§ Exercise requirements:
A. Print the stretch of the sound-wave phase-difference text from "Two sound waves, from" through "from the other?".
B. Render the stretch of the records from the line containing "Enable the Ursprünge checkbox" through the end of the records as a numbered list, leaving out blank lines.

§ Text block:
# # # #

Question

Two sound waves, from two different sources with the same frequency, 540 Hz, travel in the same direction at 330 m s . The sources are in phase. What is the phase difference of the waves at a point that is 4.40 m from one source and 4.00 m from the other?

Answer 1

The value is
`\Delta \phi = 4.12 \ rad`

Step-by-step explanation:

From the question we are told that

The frequency of each sound is
`f_1 = f_2 = f = 540 \ Hz`

The speed of the sounds is
`v = 330 \ m/s`

The distance of the first source from the point considered is
`a = 4.40 \ m`

The distance of the second source from the point considered is
`b = 4.00 \ m`

Generally the phase angle made by the first sound wave at the considered point is mathematically represented as

`\phi_a = 2 \pi [(a)/(\lambda) + ft]`

Generally the phase angle made by the first sound wave at the considered point is mathematically represented as

`\phi_b = 2 \pi [(b)/(\lambda) + ft]`

Here b is the distance o f the first wave from the considered point

Gnerally the phase diffencence is mathematically represented as

`\Delta \phi= \phi_a - \phi_b = 2 \pi [( a)/(\lambda) + ft ] - 2 \pi [(b)/(\lambda) + ft ]`

=>
`\Delta \phi = (2\pi [ a - b])/( \lambda )`

Gnerally the wavelength is mathematically represented as

`\lambda = (v)/(f)`

=>
`\lambda = (330)/(540)`

=>
`\lambda = 0.611 \ m`

=>
`\Delta \phi = (2* 3.142 [ 4.40 - 4.0 ])/( 0.611 )`

=>
`\Delta \phi = 4.12 \ rad`

# # # #

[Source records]
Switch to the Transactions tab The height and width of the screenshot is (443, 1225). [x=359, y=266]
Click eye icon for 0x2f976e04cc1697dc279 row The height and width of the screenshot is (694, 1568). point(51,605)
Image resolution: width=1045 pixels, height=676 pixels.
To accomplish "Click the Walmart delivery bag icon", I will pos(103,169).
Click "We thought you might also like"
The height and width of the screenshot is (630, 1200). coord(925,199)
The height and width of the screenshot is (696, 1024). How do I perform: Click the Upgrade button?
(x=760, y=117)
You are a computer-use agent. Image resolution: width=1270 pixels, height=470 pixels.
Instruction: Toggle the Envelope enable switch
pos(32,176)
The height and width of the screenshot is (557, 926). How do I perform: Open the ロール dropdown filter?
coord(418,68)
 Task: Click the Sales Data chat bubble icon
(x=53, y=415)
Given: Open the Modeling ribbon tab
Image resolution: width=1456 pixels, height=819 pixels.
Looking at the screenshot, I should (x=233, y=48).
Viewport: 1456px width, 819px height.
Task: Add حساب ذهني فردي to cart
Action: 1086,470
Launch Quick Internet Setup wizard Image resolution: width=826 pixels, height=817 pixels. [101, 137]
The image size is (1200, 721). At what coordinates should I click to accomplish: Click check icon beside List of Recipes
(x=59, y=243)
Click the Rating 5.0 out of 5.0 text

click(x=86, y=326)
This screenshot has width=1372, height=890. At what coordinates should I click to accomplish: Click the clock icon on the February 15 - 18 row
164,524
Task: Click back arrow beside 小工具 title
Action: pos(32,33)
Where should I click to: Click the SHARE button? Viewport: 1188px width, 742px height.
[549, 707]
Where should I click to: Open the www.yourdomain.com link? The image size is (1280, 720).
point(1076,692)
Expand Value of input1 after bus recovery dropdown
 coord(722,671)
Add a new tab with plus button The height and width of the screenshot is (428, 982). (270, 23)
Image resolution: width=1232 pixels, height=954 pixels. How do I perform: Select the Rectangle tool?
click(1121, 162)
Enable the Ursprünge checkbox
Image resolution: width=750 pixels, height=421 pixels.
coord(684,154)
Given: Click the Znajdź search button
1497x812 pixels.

# # # #

§ Written answers:
A.
Two sound waves, from two different sources with the same frequency, 540 Hz, travel in the same direction at 330 m s . The sources are in phase. What is the phase difference of the waves at a point that is 4.40 m from one source and 4.00 m from the other?

B.
1. Enable the Ursprünge checkbox
2. Image resolution: width=750 pixels, height=421 pixels.
3. coord(684,154)
4. Given: Click the Znajdź search button
5. 1497x812 pixels.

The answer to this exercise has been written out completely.